Sloan Foundation grant awarded to Dr. Rafael Santos
Dr. Rafael Santos, associate professor in the School of Engineering, has been awarded a $55,000 research grant for the second time from the Alfred P. Sloan Foundation. This year’s grant will fund his project titled, "Triple-intensified process for direct carbon-negative methanol synthesis from biogas". The Sloan Foundation is dedicated to supporting novel research and education in science, technology, engineering, mathematics, and economics.
Partnering with two American based researchers Dr. Simona Liguori, at Clarkson University and Dr. Anindita Das, at South Methodist University, the team is working to turn the production of biogas in rural areas of North America from a carbon-neutral process to a carbon-negative process. The project will develop a triple-intensified (TTT) membrane reactor to simultaneously convert biogas to hydrogen and CO2 and then to methanol and steam. It is hoped the project will demonstrate that the TTT process leads to lower operating temperatures and pressures, higher yields and lower capital expenses.

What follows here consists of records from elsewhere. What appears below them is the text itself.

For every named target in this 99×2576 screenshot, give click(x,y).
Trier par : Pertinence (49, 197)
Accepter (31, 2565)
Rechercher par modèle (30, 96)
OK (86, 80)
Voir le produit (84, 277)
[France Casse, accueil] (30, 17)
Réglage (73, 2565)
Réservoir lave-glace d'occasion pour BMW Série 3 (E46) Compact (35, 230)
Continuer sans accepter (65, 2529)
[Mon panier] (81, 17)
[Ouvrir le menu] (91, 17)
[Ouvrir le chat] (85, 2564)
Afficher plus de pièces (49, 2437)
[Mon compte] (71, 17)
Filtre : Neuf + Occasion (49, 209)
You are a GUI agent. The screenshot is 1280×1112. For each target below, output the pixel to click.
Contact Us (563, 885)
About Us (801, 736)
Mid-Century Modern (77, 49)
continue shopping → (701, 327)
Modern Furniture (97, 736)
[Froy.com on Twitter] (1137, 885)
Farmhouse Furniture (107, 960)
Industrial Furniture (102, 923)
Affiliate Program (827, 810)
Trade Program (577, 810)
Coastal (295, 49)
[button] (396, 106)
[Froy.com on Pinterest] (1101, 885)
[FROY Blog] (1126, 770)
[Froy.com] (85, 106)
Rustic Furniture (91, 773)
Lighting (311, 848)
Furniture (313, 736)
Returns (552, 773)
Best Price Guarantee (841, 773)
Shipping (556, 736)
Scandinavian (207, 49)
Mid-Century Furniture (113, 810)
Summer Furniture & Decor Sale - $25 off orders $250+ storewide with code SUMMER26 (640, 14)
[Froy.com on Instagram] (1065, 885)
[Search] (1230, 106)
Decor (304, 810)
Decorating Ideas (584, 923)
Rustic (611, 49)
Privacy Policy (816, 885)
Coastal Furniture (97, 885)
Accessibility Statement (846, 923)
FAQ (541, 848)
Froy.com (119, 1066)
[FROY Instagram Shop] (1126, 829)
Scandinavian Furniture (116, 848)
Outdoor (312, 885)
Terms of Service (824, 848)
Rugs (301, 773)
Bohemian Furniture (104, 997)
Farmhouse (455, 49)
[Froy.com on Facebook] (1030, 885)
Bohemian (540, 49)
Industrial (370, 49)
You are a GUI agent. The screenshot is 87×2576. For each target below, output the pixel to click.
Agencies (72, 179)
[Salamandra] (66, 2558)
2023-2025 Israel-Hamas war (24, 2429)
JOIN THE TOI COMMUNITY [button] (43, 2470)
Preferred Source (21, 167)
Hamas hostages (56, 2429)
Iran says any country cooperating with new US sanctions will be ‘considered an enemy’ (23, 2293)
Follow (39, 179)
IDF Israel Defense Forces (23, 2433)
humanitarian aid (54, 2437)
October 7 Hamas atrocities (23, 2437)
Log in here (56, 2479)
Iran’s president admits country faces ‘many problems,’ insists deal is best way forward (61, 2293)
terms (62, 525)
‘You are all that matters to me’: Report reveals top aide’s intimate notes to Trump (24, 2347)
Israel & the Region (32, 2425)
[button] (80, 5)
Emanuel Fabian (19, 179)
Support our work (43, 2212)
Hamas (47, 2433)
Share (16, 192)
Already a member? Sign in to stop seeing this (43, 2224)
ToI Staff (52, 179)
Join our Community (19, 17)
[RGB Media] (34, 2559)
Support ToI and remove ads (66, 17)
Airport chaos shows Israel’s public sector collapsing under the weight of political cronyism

Santos’ team, including a postdoctoral fellow and summer undergraduate student, will oversee three modeling techniques to assess the negative-carbon footprint of the TTT membrane reactor process.
Santos sees the research potential as transformative for “the agricultural sector and rural communities to gain new opportunities for revenue and waste management.” Additional benefits of the TTT membrane reactor design can also be extended to other chemical syntheses. This could bring “process intensification closer to its quantum-leap goals for green chemical engineering,” says Santos.